Release date: Sep 18, 2020

Then comes Douglas (Wesley Patten), a new student who insists on entrusting Candice with a secret: He’s from another dimension. Another thread of the multiverse, that is, shaken into this timeline by an accidental bump on the head. Convinced that a good fall out of a tree will send him home, he keeps diving from higher and higher branches until Candice distracts him with her friendship.

The whimsy here is undercut by frequent jumps back home, where Candice’s mother’s depression and the ensuing strain with her father are ill-suited to everything else onscreen. The couple had an infant daughter who died a few years ago, and Claire (Emma Booth) never recovered. Jim (Richard Roxburgh), meanwhile, sits in his garage office and sulks, bitter about an old falling out with brother/former business partner Brian (Joel Jackson), unfailingly referred to by Candice as “Rich Uncle Brian.”

Rich Uncle Brian isn’t really such a bad sort, and Candice often calls on him for help in schemes to fix her world. Knowing how enthusiastic Mom used to be about country music, for instance, she tries to turn the dining room into a surprise honky-tonk (ah, those famous Nashville prawn po’boys!).

## [Records]
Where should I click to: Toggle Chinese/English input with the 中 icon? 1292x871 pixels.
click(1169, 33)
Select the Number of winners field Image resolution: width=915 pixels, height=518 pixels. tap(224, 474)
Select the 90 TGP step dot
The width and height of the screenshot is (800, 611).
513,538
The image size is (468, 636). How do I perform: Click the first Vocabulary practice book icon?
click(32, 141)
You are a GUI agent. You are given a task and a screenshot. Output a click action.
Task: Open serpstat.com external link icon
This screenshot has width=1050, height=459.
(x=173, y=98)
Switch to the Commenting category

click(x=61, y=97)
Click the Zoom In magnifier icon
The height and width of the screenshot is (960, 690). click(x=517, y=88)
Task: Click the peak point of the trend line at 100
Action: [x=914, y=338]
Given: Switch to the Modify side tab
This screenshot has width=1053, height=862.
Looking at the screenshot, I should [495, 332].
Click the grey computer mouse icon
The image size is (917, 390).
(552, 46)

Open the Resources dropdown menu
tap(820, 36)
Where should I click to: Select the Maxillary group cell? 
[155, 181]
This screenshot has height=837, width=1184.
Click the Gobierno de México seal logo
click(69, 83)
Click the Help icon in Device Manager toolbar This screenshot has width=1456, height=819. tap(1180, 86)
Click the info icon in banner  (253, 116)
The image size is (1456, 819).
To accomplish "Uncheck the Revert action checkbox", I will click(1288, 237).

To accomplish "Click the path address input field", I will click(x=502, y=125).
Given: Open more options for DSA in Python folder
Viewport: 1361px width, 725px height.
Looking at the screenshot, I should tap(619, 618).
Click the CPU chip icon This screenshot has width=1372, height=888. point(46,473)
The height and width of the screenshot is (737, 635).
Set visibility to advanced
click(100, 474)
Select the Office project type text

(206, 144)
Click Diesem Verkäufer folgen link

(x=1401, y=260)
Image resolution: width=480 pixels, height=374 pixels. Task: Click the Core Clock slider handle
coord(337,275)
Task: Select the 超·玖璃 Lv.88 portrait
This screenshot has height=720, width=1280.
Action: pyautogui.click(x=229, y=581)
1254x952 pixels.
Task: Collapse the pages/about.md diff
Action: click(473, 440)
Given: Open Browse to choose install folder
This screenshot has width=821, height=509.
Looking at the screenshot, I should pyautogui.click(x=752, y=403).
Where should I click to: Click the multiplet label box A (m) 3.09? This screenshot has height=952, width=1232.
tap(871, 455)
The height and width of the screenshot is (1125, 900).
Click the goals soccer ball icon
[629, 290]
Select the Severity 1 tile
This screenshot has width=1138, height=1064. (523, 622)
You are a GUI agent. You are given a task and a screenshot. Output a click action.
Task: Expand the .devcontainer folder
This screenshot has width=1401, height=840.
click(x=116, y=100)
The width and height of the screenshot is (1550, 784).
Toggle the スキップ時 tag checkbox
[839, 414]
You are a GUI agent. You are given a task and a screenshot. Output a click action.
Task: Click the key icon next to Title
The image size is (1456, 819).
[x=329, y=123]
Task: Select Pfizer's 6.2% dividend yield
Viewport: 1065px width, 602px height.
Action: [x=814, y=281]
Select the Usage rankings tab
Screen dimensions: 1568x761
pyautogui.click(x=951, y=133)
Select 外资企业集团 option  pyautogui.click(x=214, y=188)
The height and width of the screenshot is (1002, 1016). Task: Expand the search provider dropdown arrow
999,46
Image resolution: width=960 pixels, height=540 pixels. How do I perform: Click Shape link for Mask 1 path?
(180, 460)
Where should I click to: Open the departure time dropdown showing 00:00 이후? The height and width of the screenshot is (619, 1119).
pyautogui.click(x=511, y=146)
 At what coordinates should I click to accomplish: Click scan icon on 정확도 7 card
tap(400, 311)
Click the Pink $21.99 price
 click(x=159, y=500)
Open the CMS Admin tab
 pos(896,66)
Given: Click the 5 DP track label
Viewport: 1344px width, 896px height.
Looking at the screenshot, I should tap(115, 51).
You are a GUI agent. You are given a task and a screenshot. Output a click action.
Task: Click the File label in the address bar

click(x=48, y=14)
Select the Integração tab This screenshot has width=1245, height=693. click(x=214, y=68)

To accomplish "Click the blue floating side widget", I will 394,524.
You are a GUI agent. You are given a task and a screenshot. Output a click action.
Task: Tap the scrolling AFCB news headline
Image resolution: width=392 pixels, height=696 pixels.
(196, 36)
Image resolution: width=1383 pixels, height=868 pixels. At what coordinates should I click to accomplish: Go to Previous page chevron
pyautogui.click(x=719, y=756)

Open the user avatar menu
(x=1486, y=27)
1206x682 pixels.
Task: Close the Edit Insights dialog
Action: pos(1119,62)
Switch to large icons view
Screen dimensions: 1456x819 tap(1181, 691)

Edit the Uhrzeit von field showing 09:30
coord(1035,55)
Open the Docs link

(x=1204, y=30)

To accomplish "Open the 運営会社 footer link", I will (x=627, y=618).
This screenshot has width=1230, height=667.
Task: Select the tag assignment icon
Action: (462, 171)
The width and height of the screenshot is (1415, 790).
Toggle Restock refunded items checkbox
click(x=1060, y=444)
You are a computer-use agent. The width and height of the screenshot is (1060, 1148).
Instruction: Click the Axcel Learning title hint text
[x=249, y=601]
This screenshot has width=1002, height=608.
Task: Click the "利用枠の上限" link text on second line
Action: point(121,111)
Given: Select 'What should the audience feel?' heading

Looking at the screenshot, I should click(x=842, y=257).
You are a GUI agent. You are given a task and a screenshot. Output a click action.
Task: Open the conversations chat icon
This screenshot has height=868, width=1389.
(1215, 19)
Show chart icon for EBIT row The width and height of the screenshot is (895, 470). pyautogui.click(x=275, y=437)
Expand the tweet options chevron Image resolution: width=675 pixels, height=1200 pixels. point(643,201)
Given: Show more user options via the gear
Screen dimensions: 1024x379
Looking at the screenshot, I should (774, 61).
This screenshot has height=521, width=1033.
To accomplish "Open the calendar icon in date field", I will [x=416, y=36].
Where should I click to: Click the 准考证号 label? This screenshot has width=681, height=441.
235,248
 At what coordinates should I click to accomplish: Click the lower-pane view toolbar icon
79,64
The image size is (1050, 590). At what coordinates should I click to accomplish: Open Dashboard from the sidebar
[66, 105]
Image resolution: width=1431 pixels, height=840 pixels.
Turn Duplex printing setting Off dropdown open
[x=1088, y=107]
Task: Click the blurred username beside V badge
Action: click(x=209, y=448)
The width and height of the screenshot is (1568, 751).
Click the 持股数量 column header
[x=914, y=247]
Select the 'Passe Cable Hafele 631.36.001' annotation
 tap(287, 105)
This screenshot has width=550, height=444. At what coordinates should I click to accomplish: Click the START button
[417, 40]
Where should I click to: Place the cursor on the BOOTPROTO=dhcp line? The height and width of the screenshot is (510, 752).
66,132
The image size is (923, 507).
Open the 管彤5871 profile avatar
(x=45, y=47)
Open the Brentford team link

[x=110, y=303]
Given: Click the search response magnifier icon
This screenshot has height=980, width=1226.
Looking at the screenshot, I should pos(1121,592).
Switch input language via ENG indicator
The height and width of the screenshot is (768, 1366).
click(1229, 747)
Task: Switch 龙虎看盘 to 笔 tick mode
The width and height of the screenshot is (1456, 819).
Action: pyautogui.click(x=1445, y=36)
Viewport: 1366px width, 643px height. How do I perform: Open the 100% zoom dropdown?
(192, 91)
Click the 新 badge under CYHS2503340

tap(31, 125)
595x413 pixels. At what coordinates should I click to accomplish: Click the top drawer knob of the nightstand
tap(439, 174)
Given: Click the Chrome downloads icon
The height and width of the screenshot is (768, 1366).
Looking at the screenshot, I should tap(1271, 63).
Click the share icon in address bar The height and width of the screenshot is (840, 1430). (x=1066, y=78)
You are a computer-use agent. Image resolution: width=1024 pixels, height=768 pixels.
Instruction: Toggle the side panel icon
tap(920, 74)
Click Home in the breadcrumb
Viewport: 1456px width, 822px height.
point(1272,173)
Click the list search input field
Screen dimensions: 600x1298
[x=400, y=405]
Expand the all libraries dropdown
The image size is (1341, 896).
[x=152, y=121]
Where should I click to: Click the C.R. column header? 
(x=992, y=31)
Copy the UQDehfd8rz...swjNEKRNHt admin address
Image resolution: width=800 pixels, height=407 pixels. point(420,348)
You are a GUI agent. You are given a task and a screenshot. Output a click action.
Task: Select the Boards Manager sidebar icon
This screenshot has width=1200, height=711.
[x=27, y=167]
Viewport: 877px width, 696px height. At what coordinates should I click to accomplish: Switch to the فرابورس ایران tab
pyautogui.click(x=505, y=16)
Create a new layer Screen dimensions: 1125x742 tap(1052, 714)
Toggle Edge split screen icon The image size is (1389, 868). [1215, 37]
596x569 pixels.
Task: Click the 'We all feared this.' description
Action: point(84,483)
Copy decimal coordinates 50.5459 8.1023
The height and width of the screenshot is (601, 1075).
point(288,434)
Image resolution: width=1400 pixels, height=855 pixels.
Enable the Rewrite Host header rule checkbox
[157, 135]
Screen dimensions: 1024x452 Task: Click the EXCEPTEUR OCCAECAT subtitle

## [The tasks]
#1 In the film review, what does Douglas believe will send him back home?
#2 Set down the passage of the film review from "Then comes Douglas" up to and including "with her friendship.", word for word.

## [Written answers]
#1 A good fall out of a tree.

#2
Then comes Douglas (Wesley Patten), a new student who insists on entrusting Candice with a secret: He’s from another dimension. Another thread of the multiverse, that is, shaken into this timeline by an accidental bump on the head. Convinced that a good fall out of a tree will send him home, he keeps diving from higher and higher branches until Candice distracts him with her friendship.